■ **Dataset entries**
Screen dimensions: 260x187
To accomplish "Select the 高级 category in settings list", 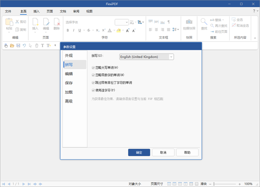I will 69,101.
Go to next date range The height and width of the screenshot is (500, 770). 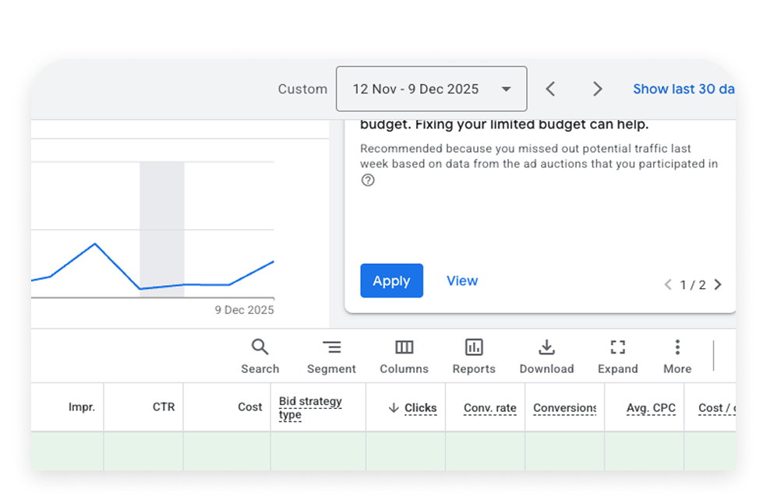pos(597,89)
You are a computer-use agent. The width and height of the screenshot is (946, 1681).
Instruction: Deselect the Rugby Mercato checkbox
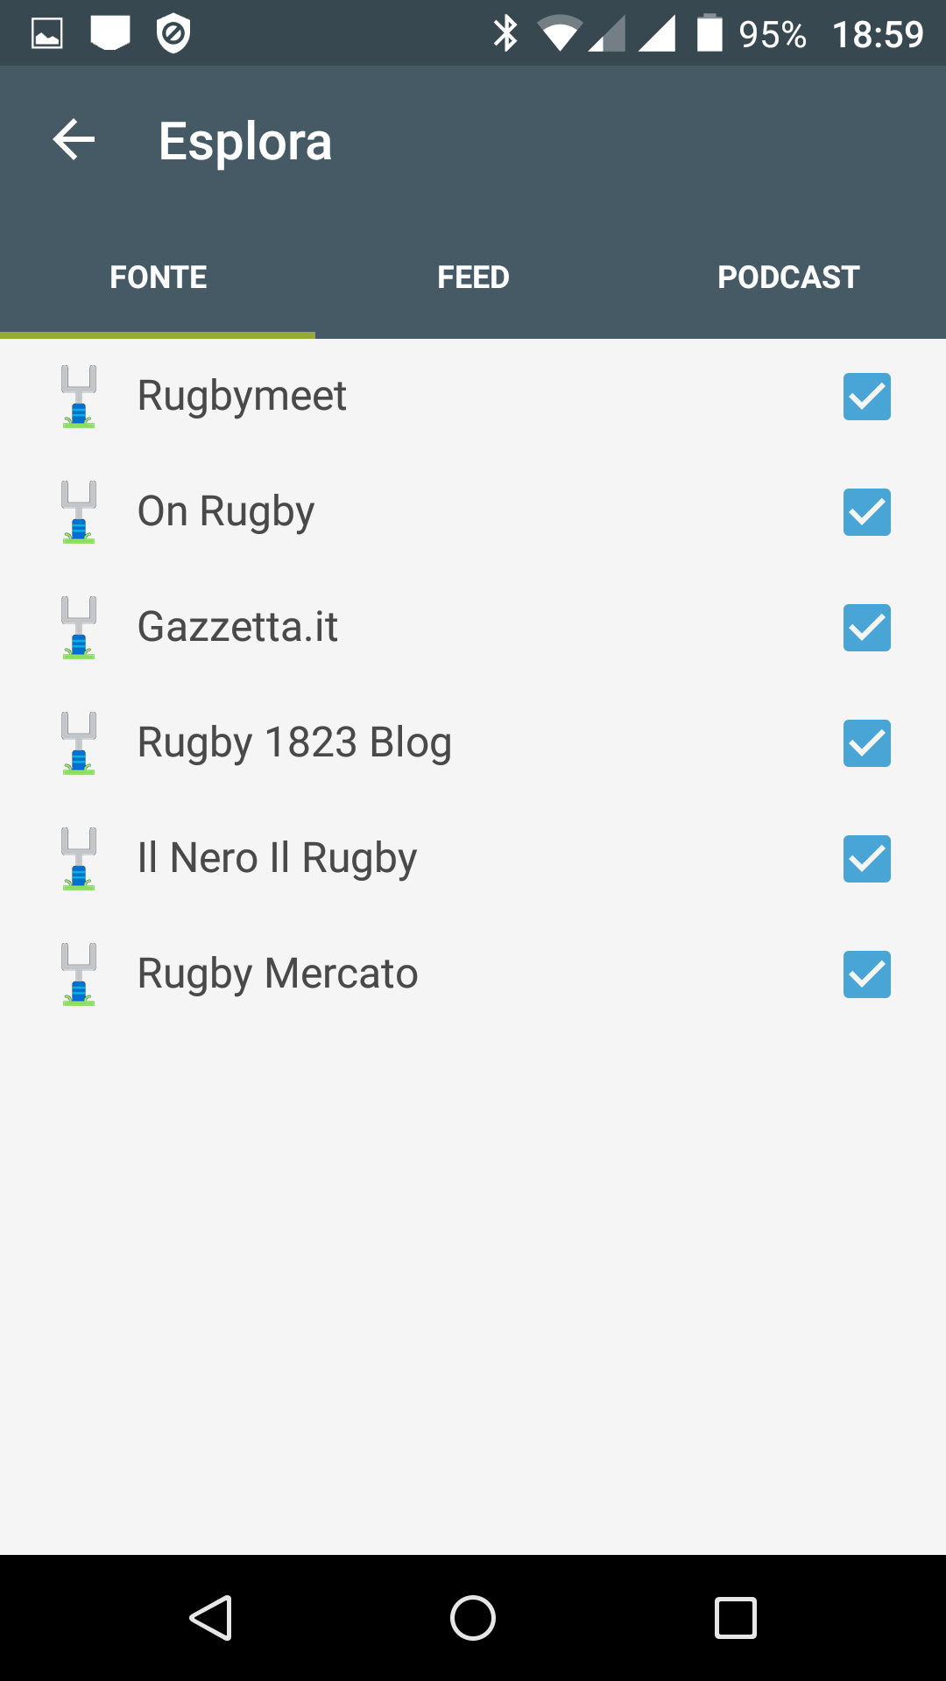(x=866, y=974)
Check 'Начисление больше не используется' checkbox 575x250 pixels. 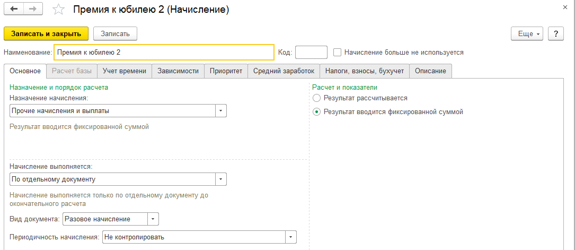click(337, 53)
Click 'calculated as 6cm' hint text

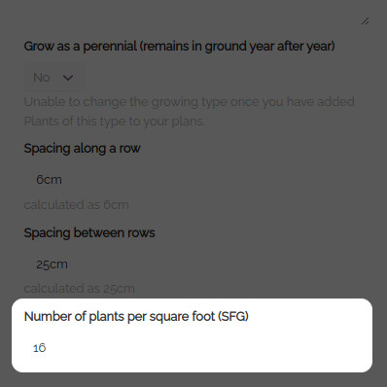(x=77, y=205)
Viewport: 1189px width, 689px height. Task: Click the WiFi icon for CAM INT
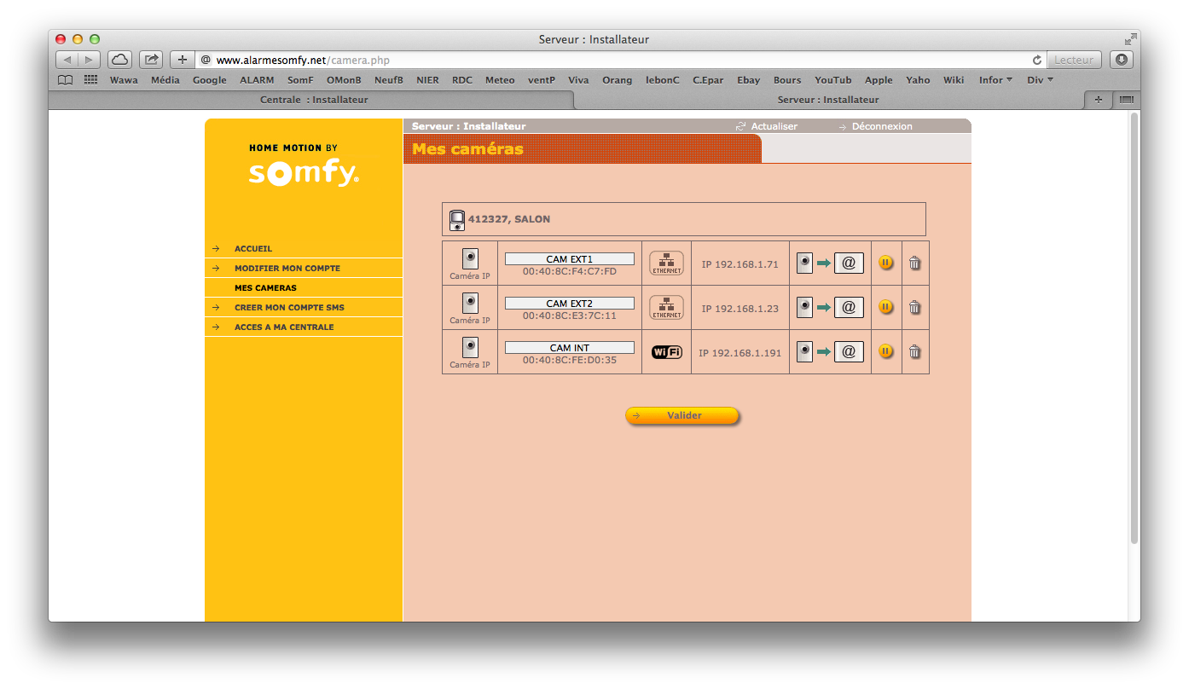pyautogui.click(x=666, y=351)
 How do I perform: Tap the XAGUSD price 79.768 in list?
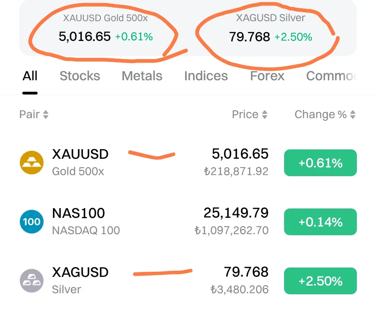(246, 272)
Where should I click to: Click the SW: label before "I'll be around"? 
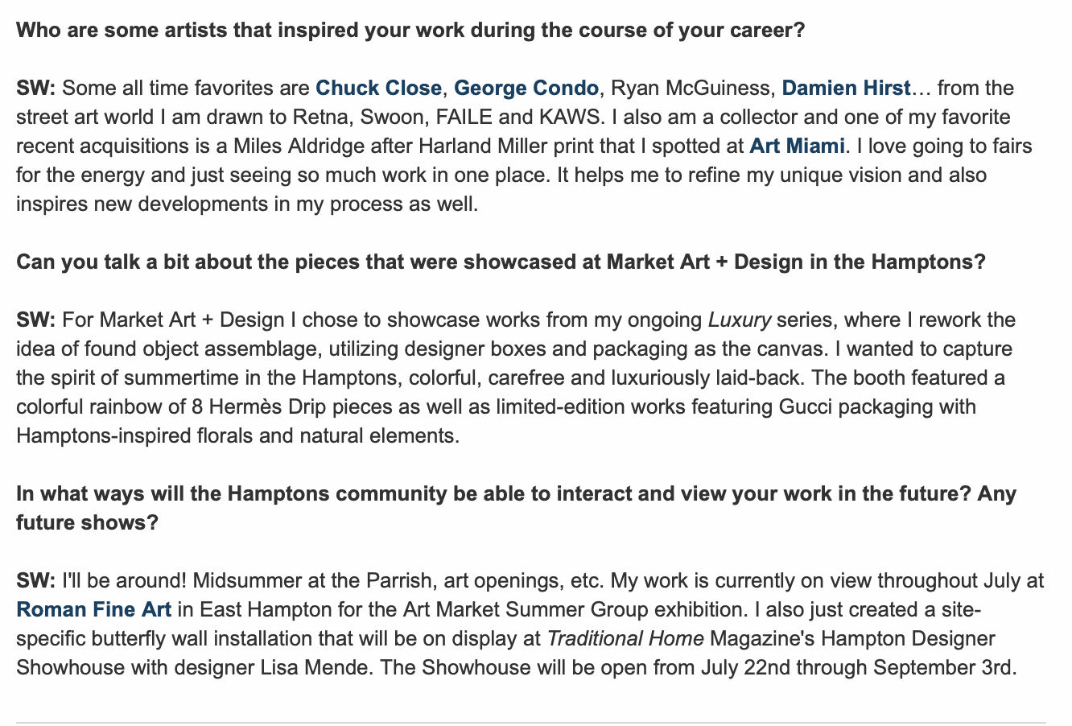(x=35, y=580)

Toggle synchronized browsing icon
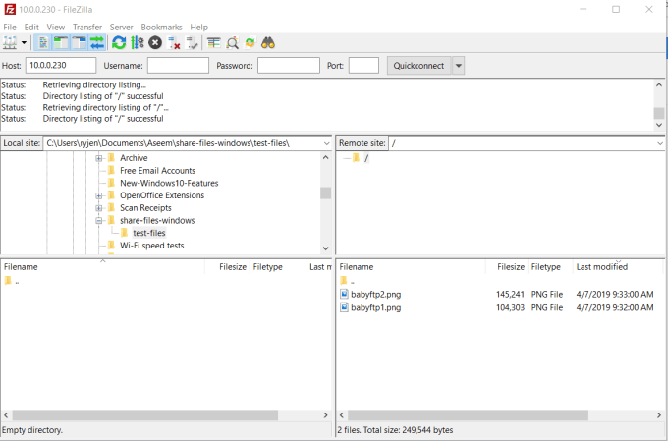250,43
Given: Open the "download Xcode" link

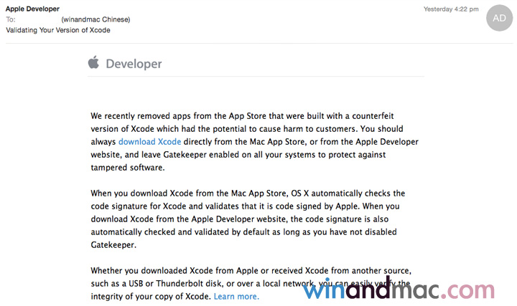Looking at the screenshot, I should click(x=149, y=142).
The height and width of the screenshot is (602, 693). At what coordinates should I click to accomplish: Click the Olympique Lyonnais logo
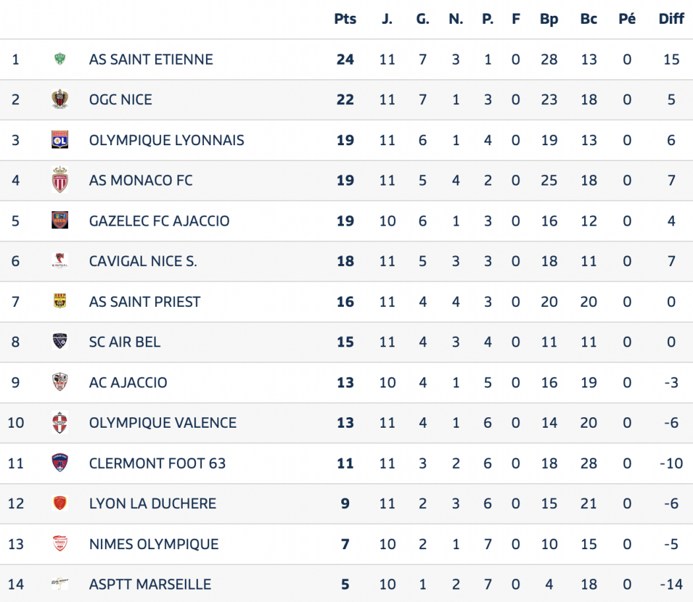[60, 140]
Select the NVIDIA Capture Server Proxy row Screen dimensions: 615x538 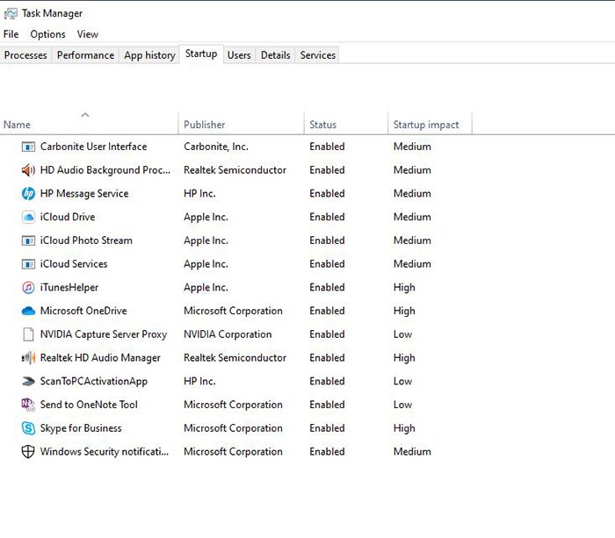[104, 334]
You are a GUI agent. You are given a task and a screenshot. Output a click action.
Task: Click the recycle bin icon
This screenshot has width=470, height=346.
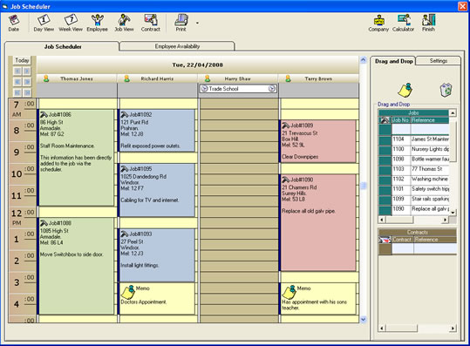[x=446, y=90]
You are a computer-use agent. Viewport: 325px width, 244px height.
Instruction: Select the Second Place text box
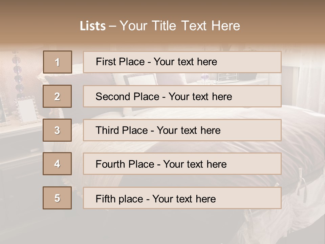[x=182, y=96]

■ **WHAT TO DO**
For the word "computer", show every line of the entries that holds it.

■ **EXERCISE RESPONSE**
You are a computer-use agent. The width and height of the screenshot is (946, 1681).
You are a computer-use agent. Viewport: 325px width, 244px height.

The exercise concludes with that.